Deliberate deprivation of assets

If a local authority decides that this has occurred in order to avoid or reduce a charge for care and support, then it may treat that person as owning the asset for the purposes of the financial assessment and charge accordingly.

The guidance makes it clear that deprivation should not be automatically assumed. There may be valid reasons why someone no longer has an asset and a local authority should ensure it fully explores this first.

Deliberate deprivation occurs where the individual has intentionally deprived or decreased overall assets in order to reduce the amount being charged for care. This therefore requires the individual to have known they needed care and support.

A local authority should consider the following before deciding whether deliberate deprivation has occurred:

a) Whether avoiding the care and support charge was a significant motivation;
b) Timing. At the point the capital was disposed of could the person have a reasonable expectation of the need for care and support?
c) Did the person have a reasonable expectation of needing to contribute to the cost of their eligible care needs?

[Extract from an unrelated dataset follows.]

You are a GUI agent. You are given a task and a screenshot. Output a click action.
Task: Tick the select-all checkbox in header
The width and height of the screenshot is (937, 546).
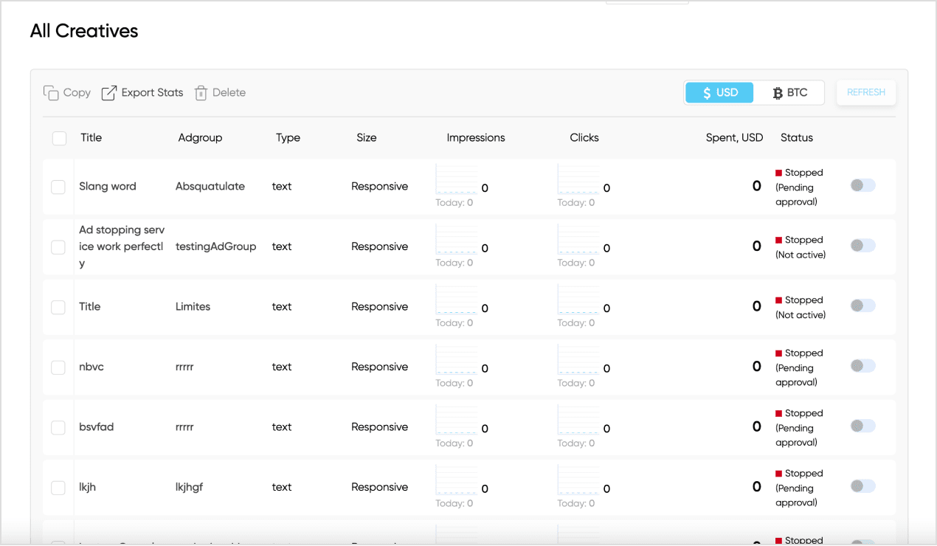59,138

For example, it would be unreasonable to decide deliberate deprivation if at the time of disposal the individual was fit and healthy and could not have foreseen the need for care and support.

With regard to deprivation itself, it is up to the individual to prove to the local authority that they no longer have the asset otherwise, the local authority will assess as if the asset was still owned. For capital assets, acceptable evidence of disposal would include a trust deed and deed of assignment. The guidance points out that using assets (i.e. cash) to purchase an insurance bond would be a common approach to deprivation.

Capital treated as income

The guidance states that certain capital payments should be treated as income. This includes capital paid by instalment where the focus is on the instalments outstanding at the time the person first becomes liable to pay for their care. An pre-arranged regular withdrawal facility from an insurance bond springs to mind.

Summary

The CRAG may have ceased to apply from 1 April 2015 but nevertheless the treatment of insurance bonds and indeed ISAs containing life policies remains a complex area for local authority charging purposes.